The garter: Have you ever wondered why brides wear a garter? Have I made you wonder? Well, I'll tell you. This is actually IS an old tradition, unlike the white dress and the diamond ring.
Women and men had to consummate the marriage after the vow, so members of the reception would witness the consummation and take the garter as proof they were there.
So romantic!

I'm not even going to go into the sexist events like a partner asking your father if you can get married, or your father giving you to another family (Why do women agree to this? It's 2014, I shouldn't have to point out that your father doesn't own you and thus cannot GIVE YOU AWAY like a old sweater).
That's a whole other post.

You don't own me...


So instead of digressing into things that infuriate me, let's delve more into answers that confuse me. 

Some other answers I get to the question "Why do you want to get married?":

"Because you want to make a commitment, and I want them to make a commitment to me." - I understand commitment. Commitment is important. But what I question is: why do you need a marriage to make a commitment? What about the marriage is going to enforce commitment? The sacred vow isn't so sacred anymore.
What is it that marriage gives you that you can't do by yourself? A marriage doesn't automatically mean that your partner won't cheat on you, or that you won't get bored of each other's bits.
Also, in this day when most couples live with each other before marriage, I think... isn't living together a commitment by itself?

"Because it's romantic!" - Well I don't see it. Honestly, the most romantic I am is when I'm alone with my partner, not sweating in a big frothy dress in front of my uncles and cousins and rushing off my feet so I can get photos in the perfect light of me and my partner almost - but not - kissing. That's not romance. That's pantomime.

"Because it's a big party!" - Again, another thing that could be done without a wedding or a marriage. With much less expense.

"Because I want everyone to know I love my partner" - uh, why? Why isn't your love enough by itself? Why do you need Great Aunt Beattie and your third cousin to witness it?  Is love not real until your entire circle of friends and family sit around at alternate plates of chicken and fish? I weep for love.

"Because I want my day of being a princess" - I've never actually heard this outside television and I hope I never do. Cause seriously, play Mario Kart and stop wasting everyone's air. (bit judgmental.
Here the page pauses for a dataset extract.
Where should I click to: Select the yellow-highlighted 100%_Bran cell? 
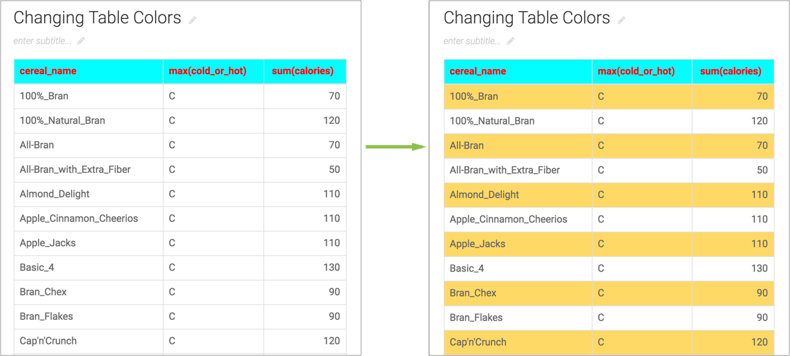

It's just I get annoyed when women want to be princesses but never queens)

So some of you might be thinking I'm nitpicking. Some of you might be asking "Well, why DON'T you want to get married?"
And my answer is: I don't see the point. Marriage seems like a whole big bit of nothing. Such pressure on women to get married when in the end, it doesn't change you. You remain the same person, your partner remains the same. Signing a piece of paper doesn't change the way you feel either. It's a lot of expense, months of planning, wasted hours trying to pick what colour my friends should wear ...and for what? What is the gain? What do I get?
Love? No I already had that.
Commitment? No, I had that too.

Photos of me dolled up ... ah, I see now! You want the photos! The whole wedding, all the money and all the effort, and all the time all come down to that because that's the only thing you get from it all!
The photos are definitely something you walk away with. I can't deny it. Wedding photos will look amazing.
But they will be completely staged.
Your hair may be fancy, your makeup flawless and your eyebrow game beyond compare... but you will be wearing a variation of a white dress that everyone wears in a pose that the photographer has photographed with tens of other couples.
Why is that special?

My advice?
Buy a camera. Go to photography lessons with your partner. Take your own photos. They'll mean more in the end and cost you a lot less.